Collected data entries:
═══
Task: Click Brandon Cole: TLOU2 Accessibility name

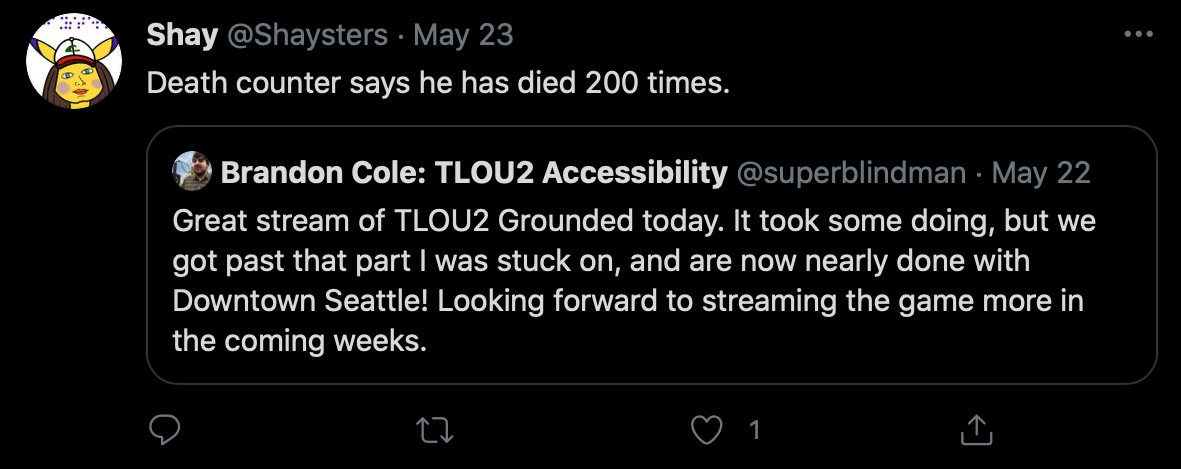Action: (x=474, y=173)
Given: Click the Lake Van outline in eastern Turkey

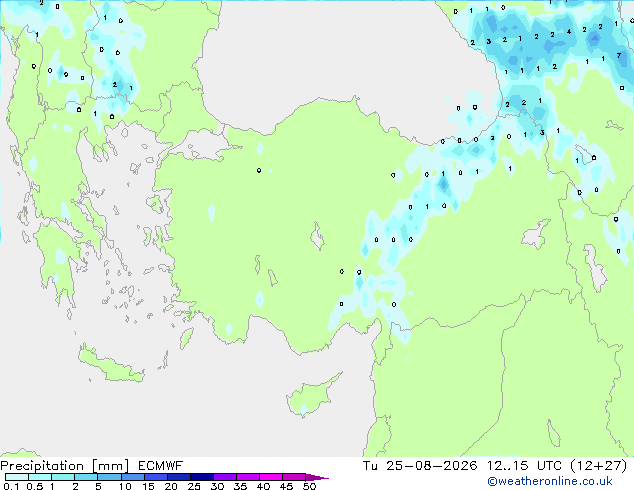Looking at the screenshot, I should [536, 234].
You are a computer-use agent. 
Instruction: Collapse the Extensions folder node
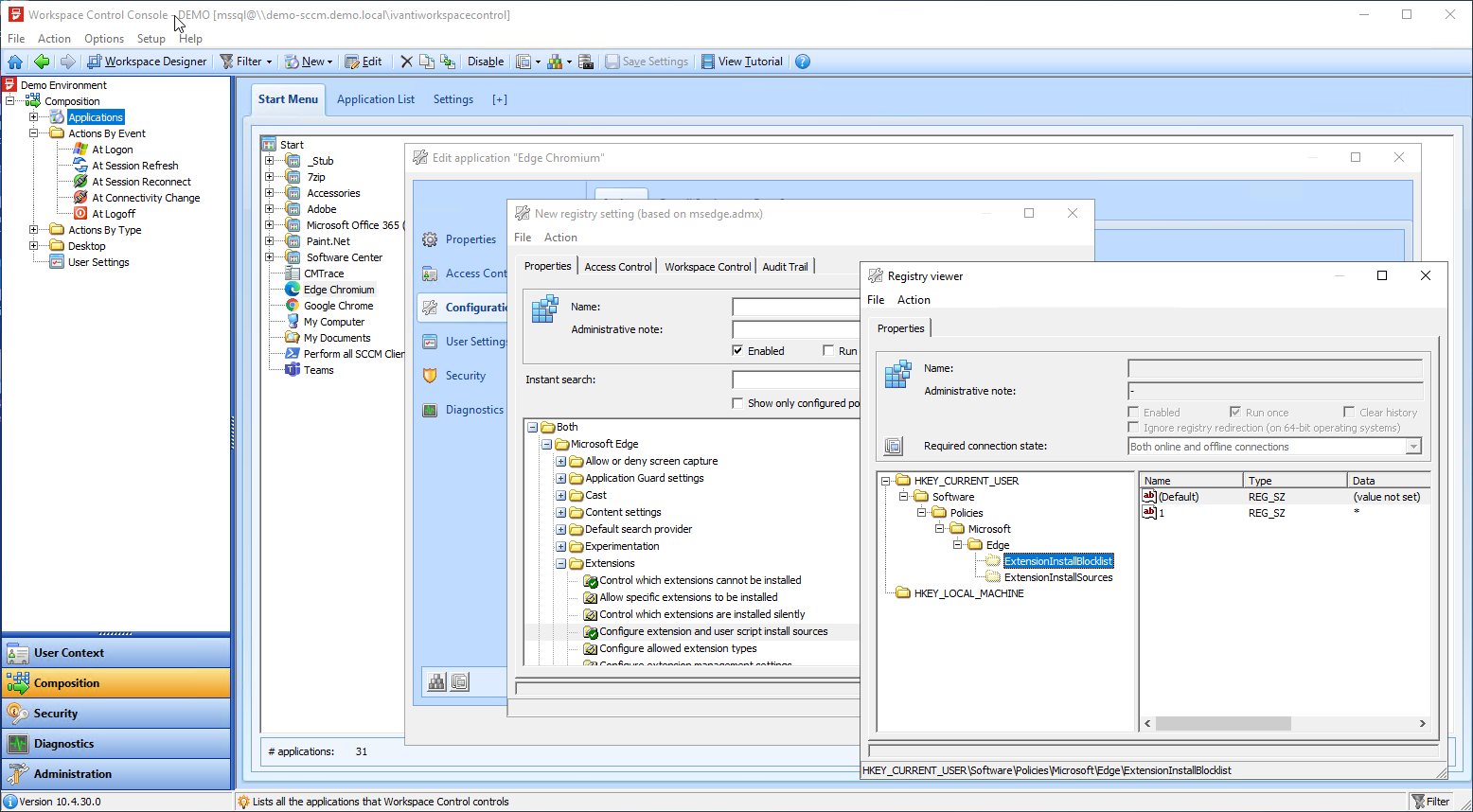click(561, 564)
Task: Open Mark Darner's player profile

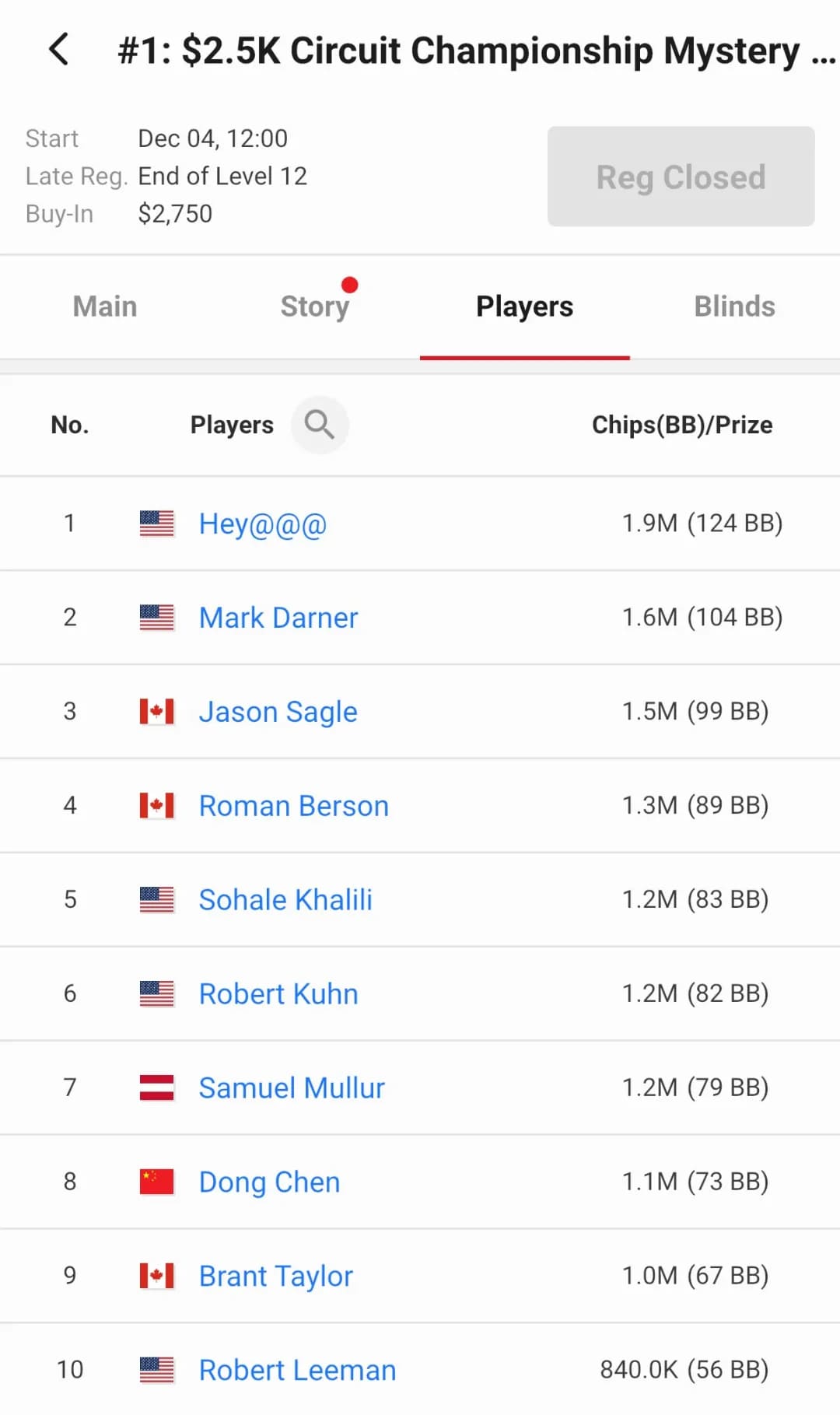Action: click(278, 618)
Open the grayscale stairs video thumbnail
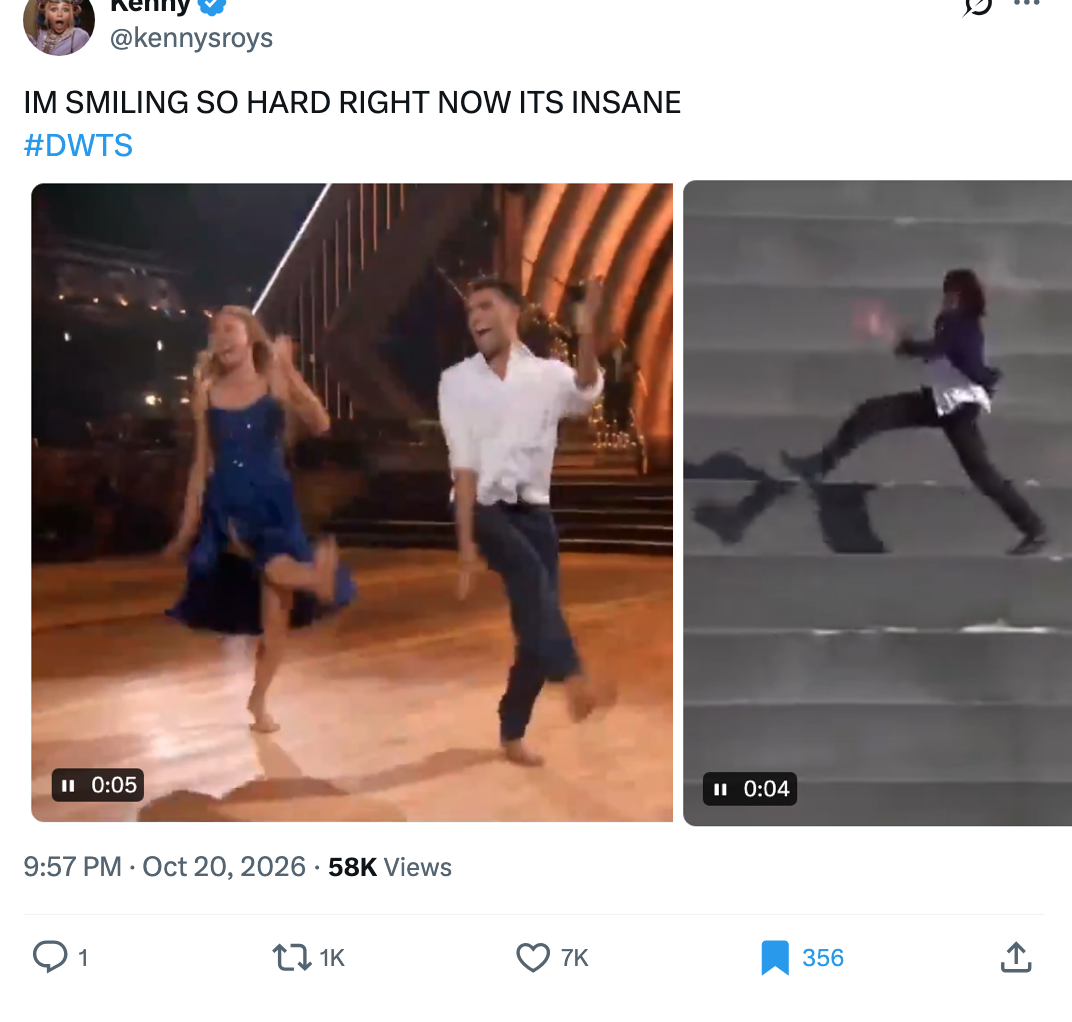The height and width of the screenshot is (1022, 1072). click(x=877, y=503)
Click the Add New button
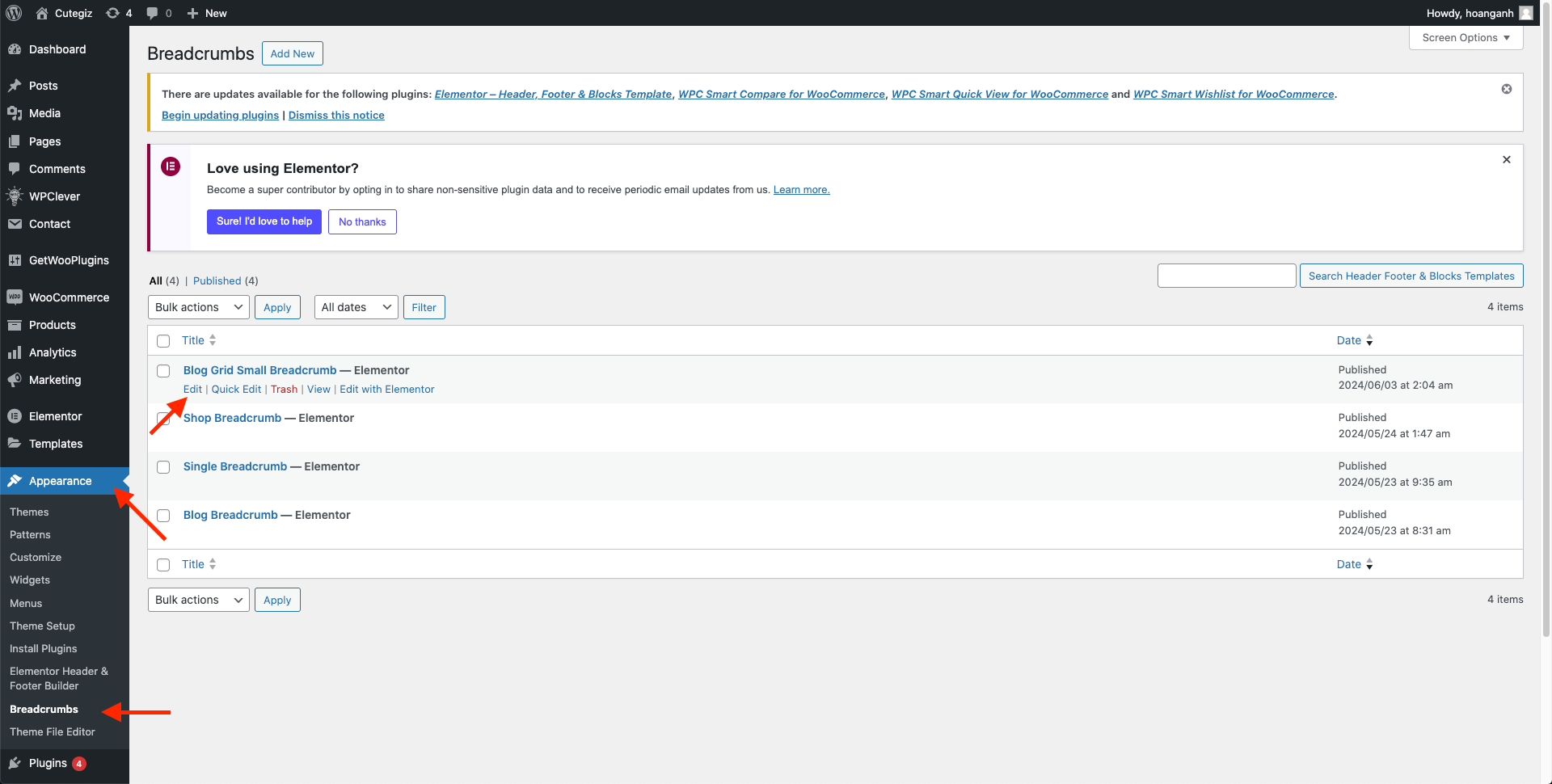Image resolution: width=1552 pixels, height=784 pixels. pos(292,53)
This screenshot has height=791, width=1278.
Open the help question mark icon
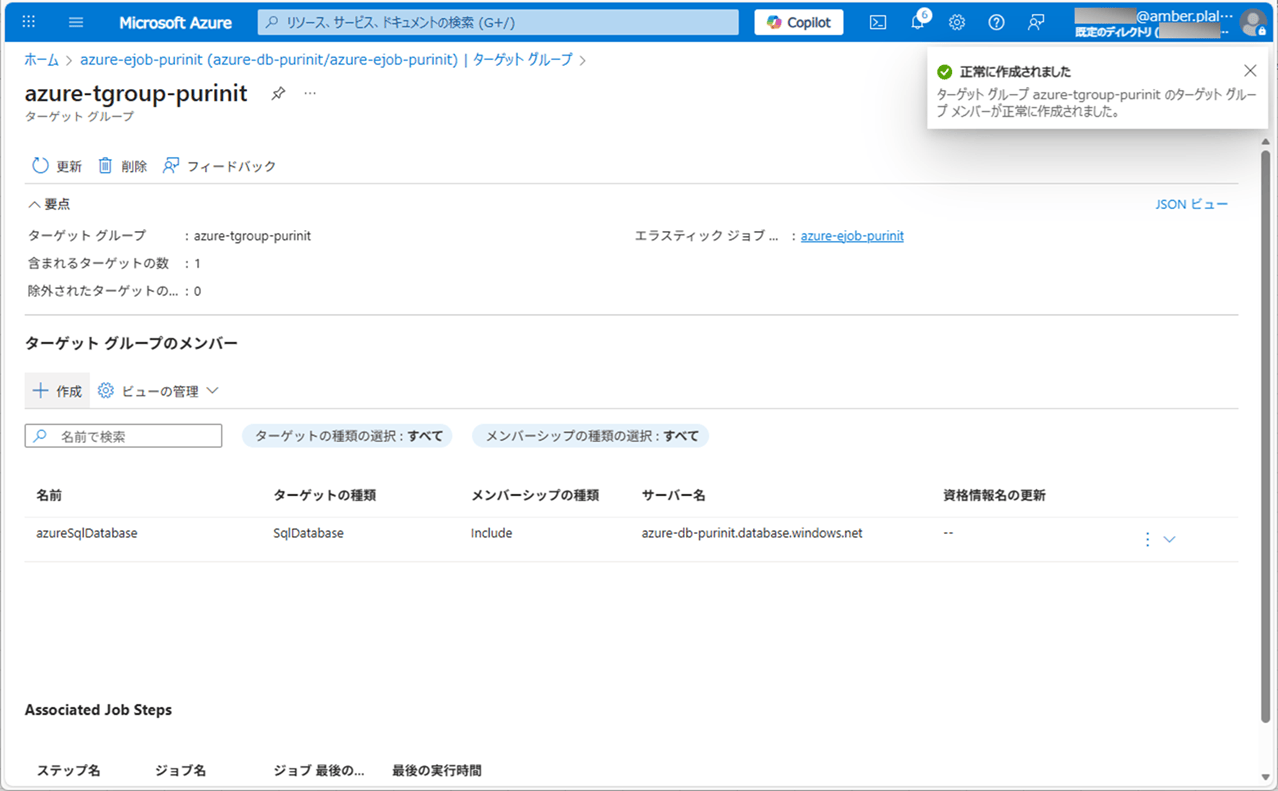[x=996, y=22]
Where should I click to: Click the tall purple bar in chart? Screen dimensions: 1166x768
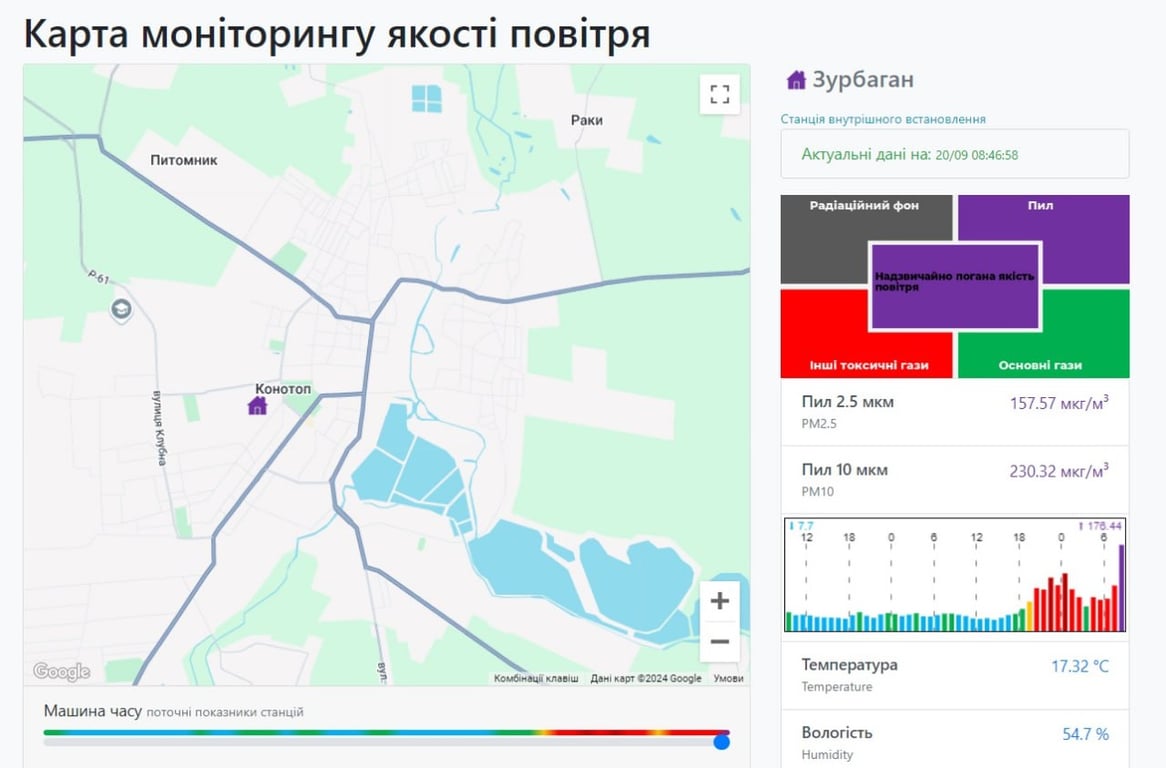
═══
** PROBLEM REQUIREMENTS **
Of the records above, print only the lines from the one containing "You are a computer-use agent." through the one containing "This screenshot has height=791, width=1278.", inclusive and unaltered, leaving out pictures.

** OUTPUT FOR THIS EXERCISE **
You are a computer-use agent. 
Instruction: Collapse the Extensions folder node
click(561, 564)
Task: Open Mark Darner's player profile

Action: click(278, 618)
Open the grayscale stairs video thumbnail
The height and width of the screenshot is (1022, 1072). click(x=877, y=503)
Click the Add New button
Image resolution: width=1552 pixels, height=784 pixels. pos(292,53)
This screenshot has height=791, width=1278.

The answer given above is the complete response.